Data extract below:

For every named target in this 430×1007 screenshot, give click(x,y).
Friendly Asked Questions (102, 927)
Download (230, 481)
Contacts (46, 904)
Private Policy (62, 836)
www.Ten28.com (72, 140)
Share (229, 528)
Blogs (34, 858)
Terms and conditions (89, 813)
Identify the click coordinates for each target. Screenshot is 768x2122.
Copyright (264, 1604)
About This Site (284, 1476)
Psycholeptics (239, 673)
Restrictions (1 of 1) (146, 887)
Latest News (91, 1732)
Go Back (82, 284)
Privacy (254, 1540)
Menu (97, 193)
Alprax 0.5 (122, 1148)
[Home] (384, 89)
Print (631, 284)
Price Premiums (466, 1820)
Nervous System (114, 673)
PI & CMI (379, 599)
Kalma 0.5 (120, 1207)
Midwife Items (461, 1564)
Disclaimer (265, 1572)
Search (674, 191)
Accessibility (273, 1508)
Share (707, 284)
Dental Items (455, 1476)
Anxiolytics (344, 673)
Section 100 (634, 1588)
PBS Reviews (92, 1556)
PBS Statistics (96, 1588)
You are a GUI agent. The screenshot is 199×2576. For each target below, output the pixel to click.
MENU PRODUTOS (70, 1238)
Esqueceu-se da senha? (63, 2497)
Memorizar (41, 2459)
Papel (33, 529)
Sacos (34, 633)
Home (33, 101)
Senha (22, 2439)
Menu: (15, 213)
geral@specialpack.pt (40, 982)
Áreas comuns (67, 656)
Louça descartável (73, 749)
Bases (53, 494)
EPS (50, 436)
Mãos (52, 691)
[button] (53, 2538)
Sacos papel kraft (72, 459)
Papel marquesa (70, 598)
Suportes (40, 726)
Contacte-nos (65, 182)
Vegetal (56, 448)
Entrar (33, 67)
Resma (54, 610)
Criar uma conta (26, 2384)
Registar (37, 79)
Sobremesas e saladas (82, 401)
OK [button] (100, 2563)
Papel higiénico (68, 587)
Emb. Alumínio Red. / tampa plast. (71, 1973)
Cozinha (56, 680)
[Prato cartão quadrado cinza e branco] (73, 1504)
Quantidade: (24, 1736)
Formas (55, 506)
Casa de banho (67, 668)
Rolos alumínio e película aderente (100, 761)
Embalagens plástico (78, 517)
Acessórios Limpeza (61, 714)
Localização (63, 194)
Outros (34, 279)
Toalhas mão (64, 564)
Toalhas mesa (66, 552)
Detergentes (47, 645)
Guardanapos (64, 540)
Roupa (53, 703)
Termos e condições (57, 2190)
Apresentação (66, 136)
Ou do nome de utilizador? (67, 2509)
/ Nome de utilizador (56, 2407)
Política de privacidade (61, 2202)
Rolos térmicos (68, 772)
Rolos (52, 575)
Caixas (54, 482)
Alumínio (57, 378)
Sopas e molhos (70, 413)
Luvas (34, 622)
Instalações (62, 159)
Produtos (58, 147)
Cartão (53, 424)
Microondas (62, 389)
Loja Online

End of Data extract.

■ Instructions for the task:
Could you copy out all of the records above exactly?

■ Answer:
For every named target in this 430×1007 screenshot, give click(x,y).
Friendly Asked Questions (102, 927)
Download (230, 481)
Contacts (46, 904)
Private Policy (62, 836)
www.Ten28.com (72, 140)
Share (229, 528)
Blogs (34, 858)
Terms and conditions (89, 813)
Identify the click coordinates for each target. Screenshot is 768x2122.
Copyright (264, 1604)
About This Site (284, 1476)
Psycholeptics (239, 673)
Restrictions (1 of 1) (146, 887)
Latest News (91, 1732)
Go Back (82, 284)
Privacy (254, 1540)
Menu (97, 193)
Alprax 0.5 (122, 1148)
[Home] (384, 89)
Print (631, 284)
Price Premiums (466, 1820)
Nervous System (114, 673)
PI & CMI (379, 599)
Kalma 0.5 (120, 1207)
Midwife Items (461, 1564)
Disclaimer (265, 1572)
Search (674, 191)
Accessibility (273, 1508)
Share (707, 284)
Dental Items (455, 1476)
Anxiolytics (344, 673)
Section 100 (634, 1588)
PBS Reviews (92, 1556)
PBS Statistics (96, 1588)
You are a GUI agent. The screenshot is 199×2576. For each target below, output the pixel to click.
MENU PRODUTOS (70, 1238)
Esqueceu-se da senha? (63, 2497)
Memorizar (41, 2459)
Papel (33, 529)
Sacos (34, 633)
Home (33, 101)
Senha (22, 2439)
Menu: (15, 213)
geral@specialpack.pt (40, 982)
Áreas comuns (67, 656)
Louça descartável (73, 749)
Bases (53, 494)
EPS (50, 436)
Mãos (52, 691)
[button] (53, 2538)
Sacos papel kraft (72, 459)
Papel marquesa (70, 598)
Suportes (40, 726)
Contacte-nos (65, 182)
Vegetal (56, 448)
Entrar (33, 67)
Resma (54, 610)
Criar uma conta (26, 2384)
Registar (37, 79)
Sobremesas e saladas (82, 401)
OK [button] (100, 2563)
Papel higiénico (68, 587)
Emb. Alumínio Red. / tampa plast. (71, 1973)
Cozinha (56, 680)
[Prato cartão quadrado cinza e branco] (73, 1504)
Quantidade: (24, 1736)
Formas (55, 506)
Casa de banho (67, 668)
Rolos alumínio e película aderente (100, 761)
Embalagens plástico (78, 517)
Acessórios Limpeza (61, 714)
Localização (63, 194)
Outros (34, 279)
Toalhas mão (64, 564)
Toalhas mesa (66, 552)
Detergentes (47, 645)
Guardanapos (64, 540)
Roupa (53, 703)
Termos e condições (57, 2190)
Apresentação (66, 136)
Ou do nome de utilizador? (67, 2509)
/ Nome de utilizador (56, 2407)
Política de privacidade (61, 2202)
Rolos térmicos (68, 772)
Rolos (52, 575)
Caixas (54, 482)
Alumínio (57, 378)
Sopas e molhos (70, 413)
Luvas (34, 622)
Instalações (62, 159)
Produtos (58, 147)
Cartão (53, 424)
Microondas (62, 389)
Loja Online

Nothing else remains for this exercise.